The best way to prepare and protect my children from wolves in the church is to do what I need to anyway.  I should be helping them seek Christ.  I should be giving them and understanding and respect for God’s word.  So, what can I do?  No matter what church I attend, or how great the teaching is for children, my husband and I can teach them at home.   It is actually required of us as parents to train them up in the way they should go.

For us, though we’ve been less than consistent, it means reading scripture to them and discussing it or explaining it as we go along.  It means praying with them daily.  It means setting up times in their day to study the bible on their own.  It means using teachable moments to turn their focus on Christ and what is acceptable behavior.  It means asking forgiveness when we’ve wronged them, and modeling grace to them.  It means disciplining but also giving mercy when they really deserve the heat at times.  It means being the kind of parents God wants us to be. 

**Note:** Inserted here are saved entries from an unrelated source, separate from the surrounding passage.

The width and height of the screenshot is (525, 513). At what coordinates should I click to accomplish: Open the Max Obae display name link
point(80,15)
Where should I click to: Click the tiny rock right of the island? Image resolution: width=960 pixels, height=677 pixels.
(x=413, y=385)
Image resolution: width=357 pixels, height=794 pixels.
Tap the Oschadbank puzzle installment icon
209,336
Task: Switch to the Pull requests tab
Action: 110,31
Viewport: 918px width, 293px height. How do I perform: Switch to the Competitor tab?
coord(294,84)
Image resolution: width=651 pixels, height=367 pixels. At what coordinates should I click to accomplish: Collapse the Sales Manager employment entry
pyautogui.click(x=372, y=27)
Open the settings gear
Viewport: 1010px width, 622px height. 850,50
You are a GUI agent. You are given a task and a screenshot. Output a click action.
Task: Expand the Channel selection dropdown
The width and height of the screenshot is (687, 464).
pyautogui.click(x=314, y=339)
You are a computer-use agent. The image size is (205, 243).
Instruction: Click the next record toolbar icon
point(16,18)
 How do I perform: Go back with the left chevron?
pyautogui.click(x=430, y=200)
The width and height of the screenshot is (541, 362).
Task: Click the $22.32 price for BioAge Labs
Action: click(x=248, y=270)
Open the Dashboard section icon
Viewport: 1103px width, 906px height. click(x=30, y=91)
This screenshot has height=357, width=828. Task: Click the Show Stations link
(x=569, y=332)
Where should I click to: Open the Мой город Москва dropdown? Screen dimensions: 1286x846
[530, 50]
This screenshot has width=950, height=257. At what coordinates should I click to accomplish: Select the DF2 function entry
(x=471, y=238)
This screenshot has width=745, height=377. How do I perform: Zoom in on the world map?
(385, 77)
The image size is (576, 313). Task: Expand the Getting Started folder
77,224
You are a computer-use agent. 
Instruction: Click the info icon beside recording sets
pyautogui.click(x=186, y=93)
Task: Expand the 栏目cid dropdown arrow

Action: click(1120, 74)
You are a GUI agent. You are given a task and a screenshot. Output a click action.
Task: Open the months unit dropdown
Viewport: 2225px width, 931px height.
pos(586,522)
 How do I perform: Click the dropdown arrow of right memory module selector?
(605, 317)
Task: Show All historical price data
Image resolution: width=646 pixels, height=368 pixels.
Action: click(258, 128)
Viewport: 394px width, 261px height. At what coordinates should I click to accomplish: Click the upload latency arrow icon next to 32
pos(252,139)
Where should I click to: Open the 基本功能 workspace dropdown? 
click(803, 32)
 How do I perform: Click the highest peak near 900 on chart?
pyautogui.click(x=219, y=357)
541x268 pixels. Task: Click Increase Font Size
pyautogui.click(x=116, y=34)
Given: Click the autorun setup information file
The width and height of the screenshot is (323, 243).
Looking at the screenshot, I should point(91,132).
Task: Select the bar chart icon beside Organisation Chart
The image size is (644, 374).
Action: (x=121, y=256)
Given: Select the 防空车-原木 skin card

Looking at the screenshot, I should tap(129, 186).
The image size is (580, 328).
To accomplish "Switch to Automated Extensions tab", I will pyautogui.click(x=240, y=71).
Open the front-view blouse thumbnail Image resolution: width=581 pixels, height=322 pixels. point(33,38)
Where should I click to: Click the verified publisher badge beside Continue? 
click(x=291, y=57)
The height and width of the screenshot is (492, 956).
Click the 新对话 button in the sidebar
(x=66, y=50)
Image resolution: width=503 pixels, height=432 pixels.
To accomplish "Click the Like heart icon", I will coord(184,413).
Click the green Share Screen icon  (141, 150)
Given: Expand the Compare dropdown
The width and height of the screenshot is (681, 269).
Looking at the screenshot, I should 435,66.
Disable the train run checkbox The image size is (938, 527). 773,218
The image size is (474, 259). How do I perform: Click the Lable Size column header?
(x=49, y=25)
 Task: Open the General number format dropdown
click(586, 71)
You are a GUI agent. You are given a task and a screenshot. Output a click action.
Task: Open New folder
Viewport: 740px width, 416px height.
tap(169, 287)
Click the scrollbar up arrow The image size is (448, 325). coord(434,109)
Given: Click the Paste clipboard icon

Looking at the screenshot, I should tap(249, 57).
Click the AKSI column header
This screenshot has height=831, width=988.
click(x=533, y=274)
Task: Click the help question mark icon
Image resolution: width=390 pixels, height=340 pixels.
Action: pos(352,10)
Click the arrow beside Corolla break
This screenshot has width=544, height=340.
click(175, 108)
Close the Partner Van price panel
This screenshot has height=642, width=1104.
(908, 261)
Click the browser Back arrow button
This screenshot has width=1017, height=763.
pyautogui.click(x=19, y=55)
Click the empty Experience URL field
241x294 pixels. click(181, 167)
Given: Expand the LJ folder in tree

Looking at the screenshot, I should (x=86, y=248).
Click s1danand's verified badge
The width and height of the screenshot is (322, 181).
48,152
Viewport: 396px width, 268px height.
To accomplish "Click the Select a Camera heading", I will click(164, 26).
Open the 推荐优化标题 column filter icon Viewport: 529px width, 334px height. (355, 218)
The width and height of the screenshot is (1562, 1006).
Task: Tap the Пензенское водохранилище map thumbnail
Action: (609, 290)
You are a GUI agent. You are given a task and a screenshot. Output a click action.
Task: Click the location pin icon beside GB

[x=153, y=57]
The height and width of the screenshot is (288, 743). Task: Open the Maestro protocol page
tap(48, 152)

If there is false teaching in the church, a good sign you’re doing what you are supposed to with your children would be them telling you before you get to point it out to them.  That didn’t happen in our case, but once we did begin to ask what was going on that they were uncomfortable with in church, they were able to give very amazing answers.  They mentioned the use of entertainment rather than teaching, the lack of depth when the bible story time was given, the behavior of preacher’s kids (funny, this one is a long time issue anyway), the mention of things irregular in prayer etc.  Once we started attending a church with expository teaching, our kids were able to say they actually learned more in the last 9 months there than they had at the other church for seven years.  They could point to the hymns, scripture reading in Sunday school, and the inclusion of children in the regular service as examples of why they knew more.  They also stated that sermons in the former church provided memories of the illustrations, jokes, and stories, but they couldn’t seem to remember the biblical messages.  For example, a pastor spoke about transformation in the “Red Zone.”  He did quote scripture, but what my kids recall was that he spoke of touchdowns in the end zone.  This is years later.  They cannot recall anything biblical about that.  Now they know they are reading in John and can recall the events recorded and the reasons they are important.  Big change. 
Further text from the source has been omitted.